Bien, et tous ceux que je vous ai désignés ?

BRICOLI.

Tous coffrés !... Excellence! sauf le personnage signalé, comme étant feu Camille Desmoulins.

RABAGAS, se frottant les mains avec satisfaction.

Mais vous avez Chaffiou ! Camerlin ?

BRICOLI.

Et Vuillard, qui avait retiré ses lunettes pour n’être pas reconnu, et qui, n’y voyant plus, s’est jeté dans mes bras !

RABAGAS.

Et vous avez enfermé toute cette fripouille ?

BRICOLI.

Au poste du palais !

RABAGAS.

Bon. – Les presses ?...

BRICOLI.

Brisées !

RABAGAS.

Et la ville ?

BRICOLI.

Calme !... Tout le monde sorti, groupé, bavardant beaucoup !... Mais force patrouilles, et pas d’hostilités !...

RABAGAS.

Parfait !... Nous disons

Regardant l’heure.

qu’il est ?

BRICOLI, regardant l’heure à la pendule de la cheminée.

Onze heures, Excellence.

RABAGAS, dont l’attention est attirée sur la pièce, se levant.
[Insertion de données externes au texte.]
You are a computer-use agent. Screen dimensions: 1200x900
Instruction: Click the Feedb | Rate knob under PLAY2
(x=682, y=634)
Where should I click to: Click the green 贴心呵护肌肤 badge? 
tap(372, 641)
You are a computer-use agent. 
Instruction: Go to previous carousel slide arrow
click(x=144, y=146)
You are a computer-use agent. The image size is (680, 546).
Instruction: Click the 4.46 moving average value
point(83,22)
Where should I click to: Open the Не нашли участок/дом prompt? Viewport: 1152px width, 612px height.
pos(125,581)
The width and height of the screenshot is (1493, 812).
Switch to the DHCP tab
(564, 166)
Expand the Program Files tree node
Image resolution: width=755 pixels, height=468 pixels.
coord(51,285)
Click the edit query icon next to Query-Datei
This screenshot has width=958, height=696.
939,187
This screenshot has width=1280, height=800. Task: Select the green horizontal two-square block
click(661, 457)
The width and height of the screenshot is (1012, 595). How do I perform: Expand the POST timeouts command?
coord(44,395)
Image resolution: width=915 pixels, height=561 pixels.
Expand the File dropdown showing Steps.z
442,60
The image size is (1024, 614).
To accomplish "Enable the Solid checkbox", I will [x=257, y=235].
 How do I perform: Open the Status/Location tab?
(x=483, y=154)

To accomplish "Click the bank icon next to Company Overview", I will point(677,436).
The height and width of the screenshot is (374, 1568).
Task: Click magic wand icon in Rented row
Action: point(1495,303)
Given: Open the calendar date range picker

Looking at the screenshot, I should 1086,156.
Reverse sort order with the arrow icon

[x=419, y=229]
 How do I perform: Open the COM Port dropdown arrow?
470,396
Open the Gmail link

Au fait, où sommes-nous ici ?

BRICOLI.

À l’entresol !... Sur les jardins !... Ceci est le salon de famille où l’on passe les soirées d’hiver : à gauche un long corridor conduisant aux appartements du prince, à droite le logement de la dame du palais, mistress Blounth !

RABAGAS, à lui-même.

Porte à porte.

Haut.

Et là-bas ?

BRICOLI.

Une galerie, Excellence, qui va d’un côté aux logements de service, et de l’autre au jardin.

RABAGAS.

Oui, mais cette porte ? au fond !

BRICOLI.

L’appartement de la Princesse ?... Et ceci !

Il désigne la petite porte du pan coupé à droite, en souriant.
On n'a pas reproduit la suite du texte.